Winner: Gemini for the forthright and balanced response
Winner: Copilot vs Gemini
On results alone this is a clear win for Google Gemini. Its responses were more detailed and well thought out. It didn't use emojis at the end of every line and was able to reference moments from earlier in the conversation.
That isn't the full picture though, as from a user perspective, especially if I'm on my phone or looking for some quick update on a breaking story Copilot may have been more useful. It also offered citations and links for every comment, although you can get that from Google if you click the G icon under each response.

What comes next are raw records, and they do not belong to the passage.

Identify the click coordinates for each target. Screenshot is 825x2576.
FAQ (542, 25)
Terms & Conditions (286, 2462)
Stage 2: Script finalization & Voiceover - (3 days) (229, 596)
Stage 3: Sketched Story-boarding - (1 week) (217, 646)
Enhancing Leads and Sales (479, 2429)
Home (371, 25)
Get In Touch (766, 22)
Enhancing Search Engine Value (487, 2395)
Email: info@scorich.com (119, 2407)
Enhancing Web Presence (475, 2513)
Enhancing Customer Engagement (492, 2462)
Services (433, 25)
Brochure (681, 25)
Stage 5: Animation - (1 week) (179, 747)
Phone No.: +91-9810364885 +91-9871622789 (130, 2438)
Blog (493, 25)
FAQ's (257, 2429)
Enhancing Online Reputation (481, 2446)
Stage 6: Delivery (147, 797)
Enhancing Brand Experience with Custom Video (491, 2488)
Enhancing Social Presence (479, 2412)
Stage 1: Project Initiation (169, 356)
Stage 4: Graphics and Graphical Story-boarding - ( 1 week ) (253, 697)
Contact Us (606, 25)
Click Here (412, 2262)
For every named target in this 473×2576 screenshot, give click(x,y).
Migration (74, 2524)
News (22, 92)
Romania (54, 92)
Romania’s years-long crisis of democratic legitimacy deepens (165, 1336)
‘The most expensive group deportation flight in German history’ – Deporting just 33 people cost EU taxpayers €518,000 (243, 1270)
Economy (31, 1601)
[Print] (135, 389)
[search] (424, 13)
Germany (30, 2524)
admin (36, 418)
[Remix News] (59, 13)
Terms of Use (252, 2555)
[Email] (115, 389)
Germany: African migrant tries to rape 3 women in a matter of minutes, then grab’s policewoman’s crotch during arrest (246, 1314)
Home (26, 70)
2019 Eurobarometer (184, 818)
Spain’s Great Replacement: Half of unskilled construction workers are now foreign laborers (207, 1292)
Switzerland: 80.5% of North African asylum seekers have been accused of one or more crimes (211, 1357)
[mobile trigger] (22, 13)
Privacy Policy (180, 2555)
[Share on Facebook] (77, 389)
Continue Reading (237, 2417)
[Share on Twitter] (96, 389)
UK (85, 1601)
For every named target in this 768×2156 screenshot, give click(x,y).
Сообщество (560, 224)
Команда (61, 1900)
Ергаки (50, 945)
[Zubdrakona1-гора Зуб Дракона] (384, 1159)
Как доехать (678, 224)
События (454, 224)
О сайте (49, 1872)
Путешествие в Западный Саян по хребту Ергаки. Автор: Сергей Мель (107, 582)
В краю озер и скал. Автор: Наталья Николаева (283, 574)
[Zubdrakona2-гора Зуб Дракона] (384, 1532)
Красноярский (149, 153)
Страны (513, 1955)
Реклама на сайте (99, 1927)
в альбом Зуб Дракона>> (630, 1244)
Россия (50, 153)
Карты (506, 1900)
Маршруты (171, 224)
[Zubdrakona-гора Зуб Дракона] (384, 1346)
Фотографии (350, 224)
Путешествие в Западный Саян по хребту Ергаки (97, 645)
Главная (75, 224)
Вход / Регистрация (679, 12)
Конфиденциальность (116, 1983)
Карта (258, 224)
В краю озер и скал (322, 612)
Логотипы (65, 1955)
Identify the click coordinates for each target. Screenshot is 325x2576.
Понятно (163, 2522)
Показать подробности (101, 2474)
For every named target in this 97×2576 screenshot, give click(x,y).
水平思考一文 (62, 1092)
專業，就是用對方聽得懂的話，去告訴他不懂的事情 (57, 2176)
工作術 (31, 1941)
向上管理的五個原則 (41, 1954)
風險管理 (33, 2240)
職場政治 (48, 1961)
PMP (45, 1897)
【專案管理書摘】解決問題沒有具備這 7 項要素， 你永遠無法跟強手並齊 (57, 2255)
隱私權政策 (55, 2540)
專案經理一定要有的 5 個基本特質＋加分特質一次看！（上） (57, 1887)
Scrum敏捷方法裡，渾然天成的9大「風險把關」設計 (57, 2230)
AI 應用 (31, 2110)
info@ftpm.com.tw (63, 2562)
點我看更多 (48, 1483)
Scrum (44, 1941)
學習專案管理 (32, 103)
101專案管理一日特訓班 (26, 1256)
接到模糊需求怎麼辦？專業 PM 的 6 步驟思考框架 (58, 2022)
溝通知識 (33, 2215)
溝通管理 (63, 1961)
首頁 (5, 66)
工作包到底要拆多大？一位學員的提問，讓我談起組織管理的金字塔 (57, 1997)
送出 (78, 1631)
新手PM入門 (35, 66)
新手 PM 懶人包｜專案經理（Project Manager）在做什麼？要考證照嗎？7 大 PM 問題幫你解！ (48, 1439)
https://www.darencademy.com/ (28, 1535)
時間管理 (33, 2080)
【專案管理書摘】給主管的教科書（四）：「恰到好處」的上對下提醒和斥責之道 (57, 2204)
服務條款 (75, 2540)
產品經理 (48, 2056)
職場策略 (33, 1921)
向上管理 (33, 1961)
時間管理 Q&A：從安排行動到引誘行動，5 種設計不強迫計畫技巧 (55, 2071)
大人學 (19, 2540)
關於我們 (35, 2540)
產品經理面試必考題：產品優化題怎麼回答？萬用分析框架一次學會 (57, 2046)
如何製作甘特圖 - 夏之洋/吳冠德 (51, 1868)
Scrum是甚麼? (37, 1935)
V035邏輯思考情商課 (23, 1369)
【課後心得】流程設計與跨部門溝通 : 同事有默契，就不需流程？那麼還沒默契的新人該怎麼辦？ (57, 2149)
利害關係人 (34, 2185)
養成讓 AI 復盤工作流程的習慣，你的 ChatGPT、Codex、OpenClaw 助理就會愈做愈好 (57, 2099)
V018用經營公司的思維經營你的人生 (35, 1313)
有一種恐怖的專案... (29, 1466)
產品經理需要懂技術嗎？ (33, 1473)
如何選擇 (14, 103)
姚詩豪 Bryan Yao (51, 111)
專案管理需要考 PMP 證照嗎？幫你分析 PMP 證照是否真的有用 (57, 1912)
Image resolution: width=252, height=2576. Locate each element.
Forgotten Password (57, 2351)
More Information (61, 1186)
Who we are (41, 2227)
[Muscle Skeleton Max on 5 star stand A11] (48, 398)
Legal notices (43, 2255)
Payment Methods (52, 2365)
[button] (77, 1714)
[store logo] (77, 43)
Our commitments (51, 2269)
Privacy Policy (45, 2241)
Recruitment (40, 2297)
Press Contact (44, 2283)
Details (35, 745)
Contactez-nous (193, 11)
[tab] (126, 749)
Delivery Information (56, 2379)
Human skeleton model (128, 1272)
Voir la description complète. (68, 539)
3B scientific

What we're starting to see, now the AI chatbot space is maturing, is a diversification based on general user profile, need and taste. Built into Windows and Microsoft 365 Copilot has to be more general purpose than the Gemini web app. Microsoft also creates a more consistent response across all platforms.
I personally prefer Gemini to Copilot, but I prefer GPT-4o, the underlying AI model powering Copilot to Gemini Pro 1.5.